▶ WHAT YOU ARE ASKED TO DO: In the data below, locate each line with the word "Grids" and list it.

▶ DATASET EXTRACT:
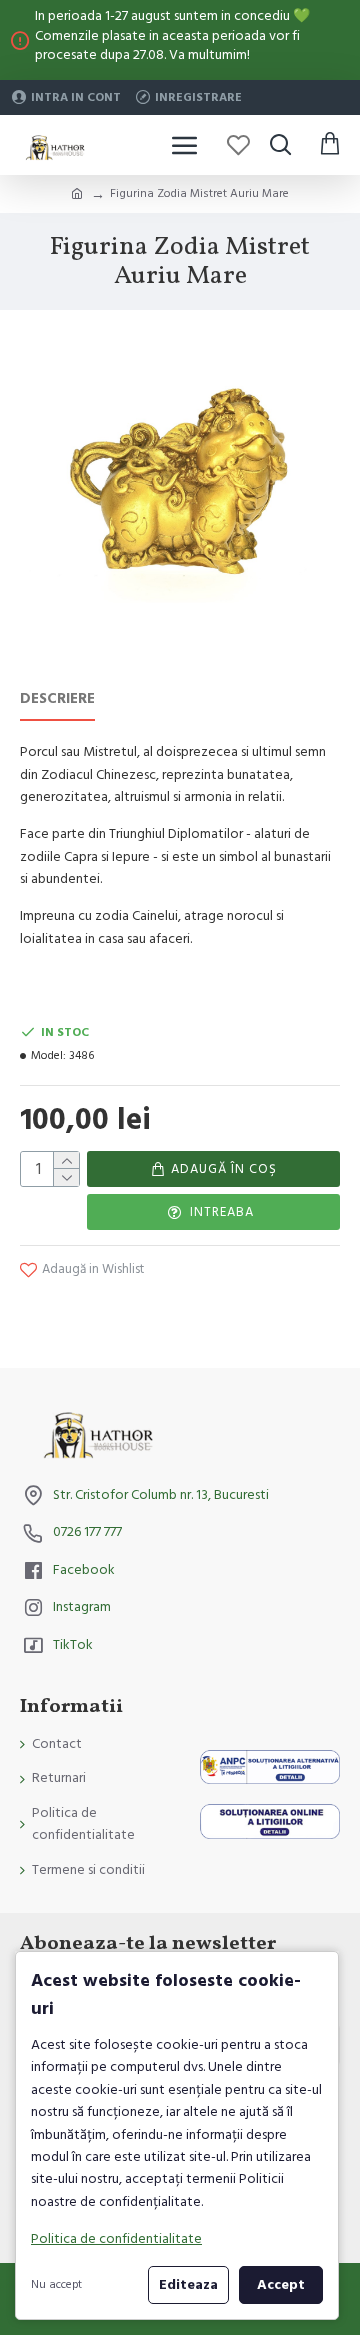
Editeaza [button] (188, 2285)
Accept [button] (281, 2285)
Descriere (57, 699)
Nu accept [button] (56, 2284)
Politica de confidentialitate (116, 2239)
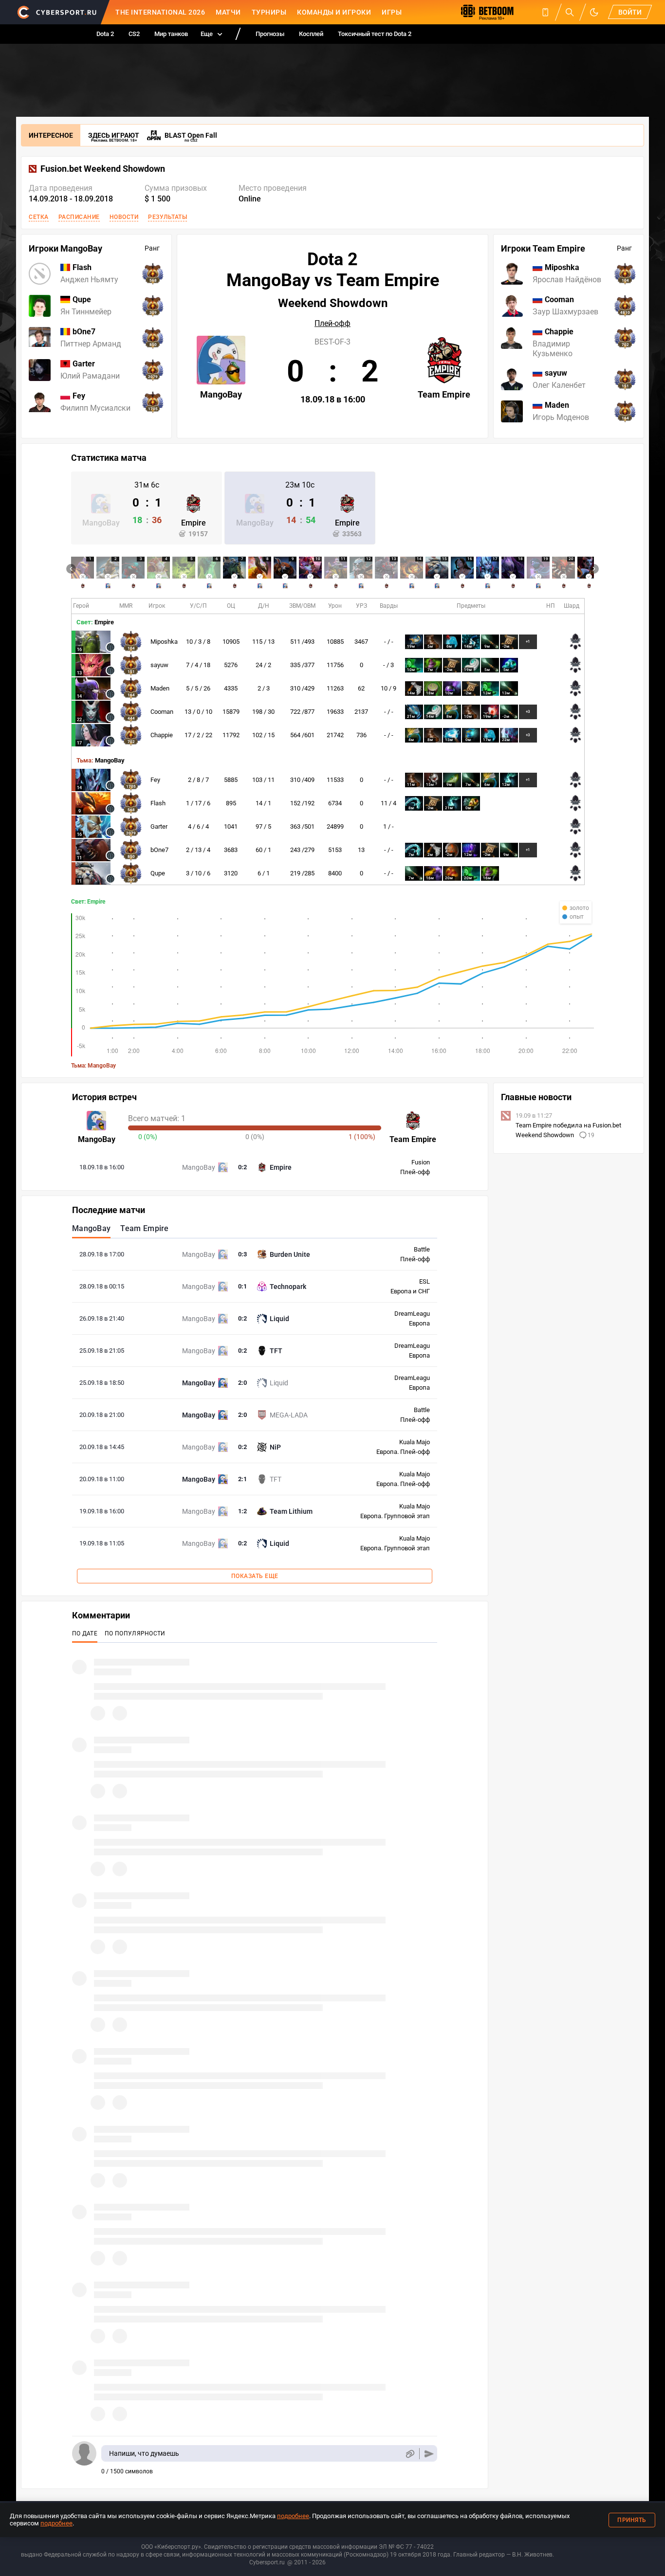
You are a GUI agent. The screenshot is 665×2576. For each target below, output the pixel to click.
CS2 (134, 33)
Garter (158, 826)
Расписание (79, 217)
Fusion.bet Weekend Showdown (102, 169)
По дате (84, 1633)
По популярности (135, 1633)
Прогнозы (270, 33)
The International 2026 (160, 12)
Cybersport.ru (267, 2562)
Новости (124, 217)
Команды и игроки (334, 12)
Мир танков (171, 33)
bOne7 (159, 849)
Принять (632, 2520)
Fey (155, 779)
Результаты (167, 217)
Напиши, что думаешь (144, 2453)
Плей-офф (332, 323)
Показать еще (254, 1576)
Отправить (429, 2453)
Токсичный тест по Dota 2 (374, 33)
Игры (392, 12)
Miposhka (164, 641)
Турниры (269, 12)
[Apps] (545, 12)
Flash (158, 803)
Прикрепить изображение (409, 2453)
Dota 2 (105, 33)
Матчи (228, 12)
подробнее (293, 2516)
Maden (159, 688)
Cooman (161, 711)
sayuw (159, 665)
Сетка (39, 217)
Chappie (161, 735)
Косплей (311, 33)
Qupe (157, 873)
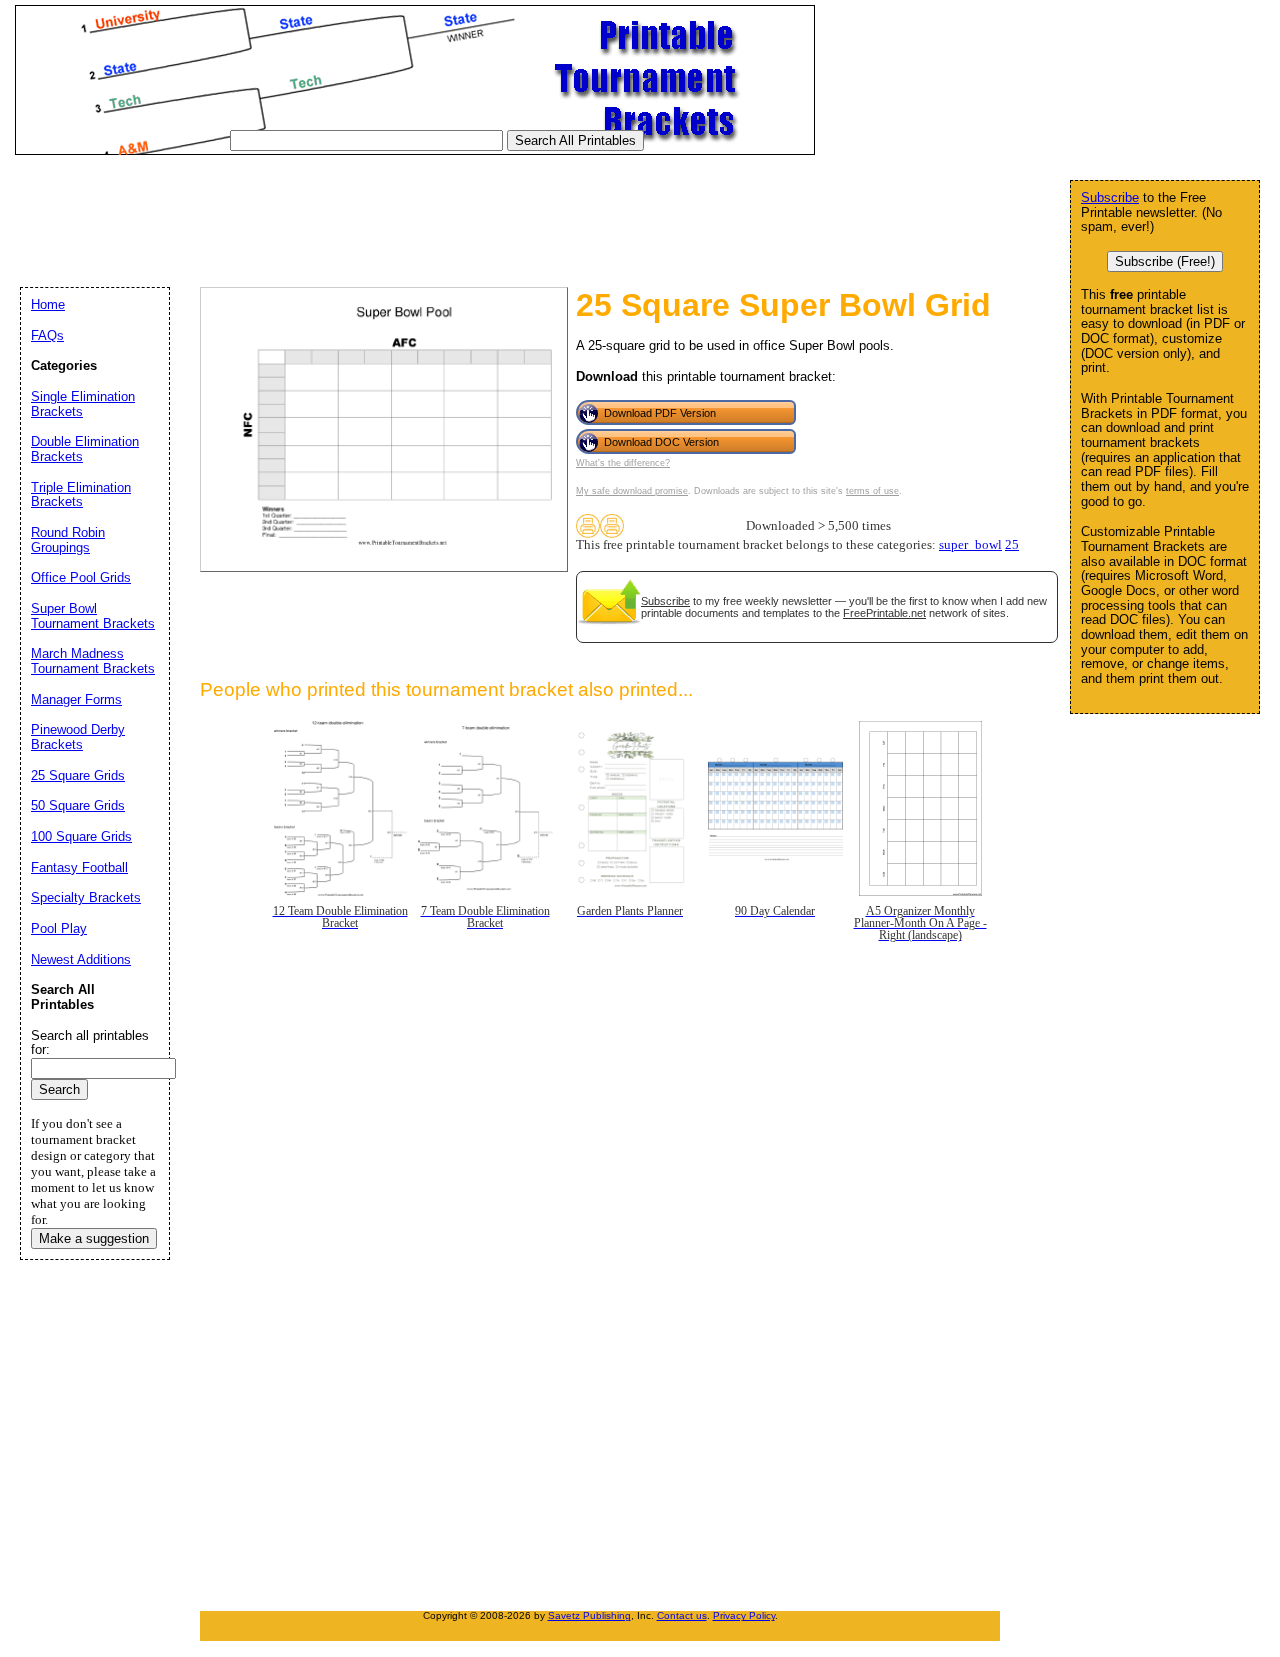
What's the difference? (623, 463)
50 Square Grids (78, 805)
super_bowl (970, 545)
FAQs (47, 335)
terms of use (872, 491)
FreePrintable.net (884, 613)
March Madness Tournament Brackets (93, 661)
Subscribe (665, 601)
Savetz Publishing (589, 1615)
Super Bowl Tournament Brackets (93, 616)
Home (48, 304)
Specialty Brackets (86, 897)
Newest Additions (81, 959)
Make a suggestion (94, 1238)
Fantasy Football (79, 867)
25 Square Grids (78, 775)
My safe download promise (632, 491)
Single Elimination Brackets (83, 404)
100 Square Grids (81, 836)
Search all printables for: (90, 1043)
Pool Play (59, 928)
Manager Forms (76, 699)
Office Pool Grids (81, 577)
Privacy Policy (744, 1615)
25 (1012, 545)
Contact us (682, 1615)
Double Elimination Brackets (85, 449)
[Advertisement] (379, 209)
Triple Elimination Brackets (81, 495)
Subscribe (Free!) (1165, 261)
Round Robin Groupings (68, 540)
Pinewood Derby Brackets (78, 737)
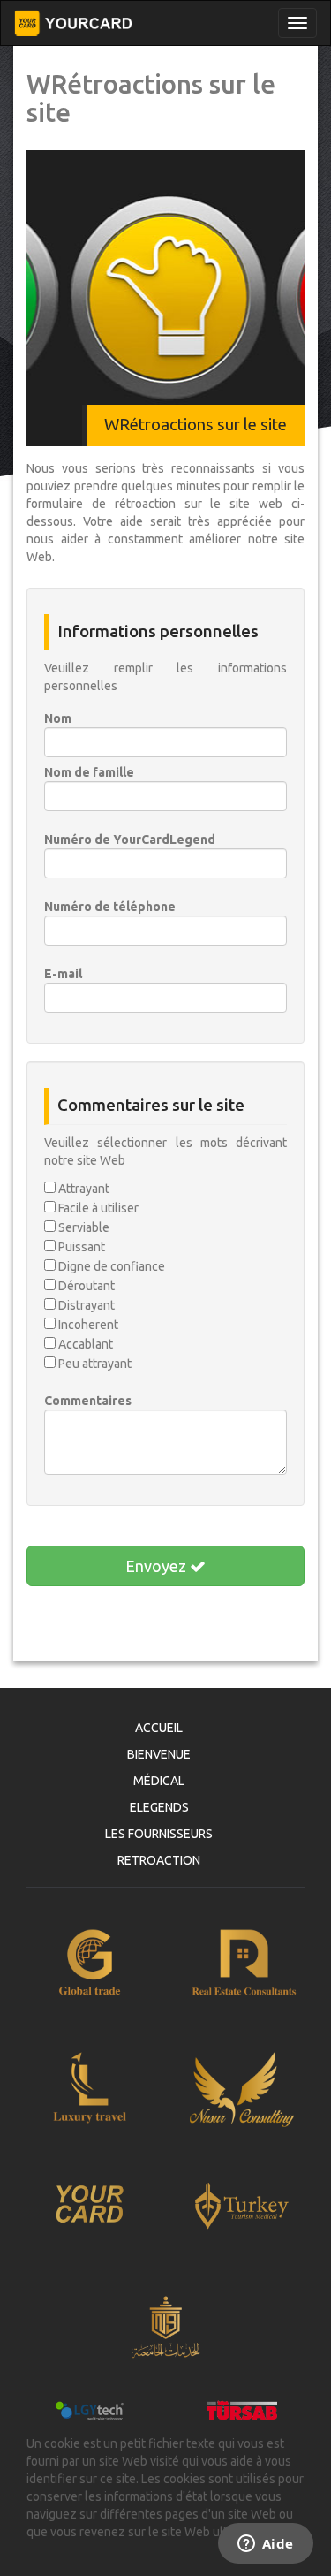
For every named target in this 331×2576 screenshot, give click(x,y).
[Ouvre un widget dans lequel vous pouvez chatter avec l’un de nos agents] (265, 2545)
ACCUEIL (159, 1728)
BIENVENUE (159, 1754)
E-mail (63, 974)
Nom (57, 718)
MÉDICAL (158, 1781)
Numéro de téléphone (110, 907)
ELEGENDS (159, 1807)
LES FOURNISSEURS (159, 1834)
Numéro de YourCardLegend (129, 839)
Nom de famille (89, 772)
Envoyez (157, 1566)
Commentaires (88, 1401)
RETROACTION (158, 1860)
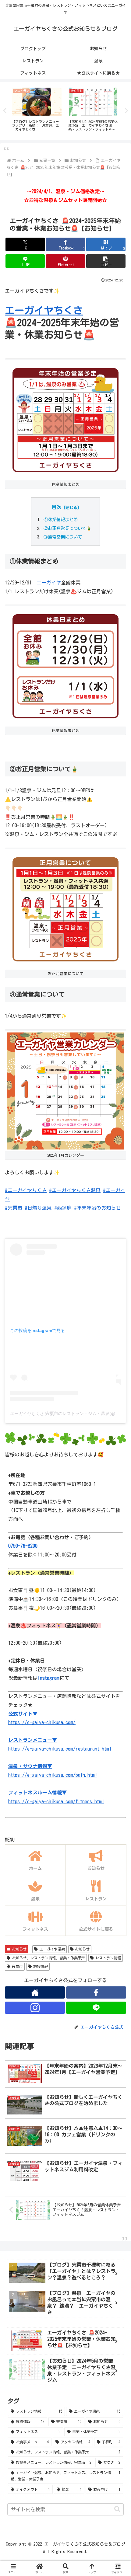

▶ TASK SOLUTION:
50 Square Grids (78, 805)
25 Square Grids (78, 775)
100 Square Grids (81, 836)
Office Pool Grids (81, 577)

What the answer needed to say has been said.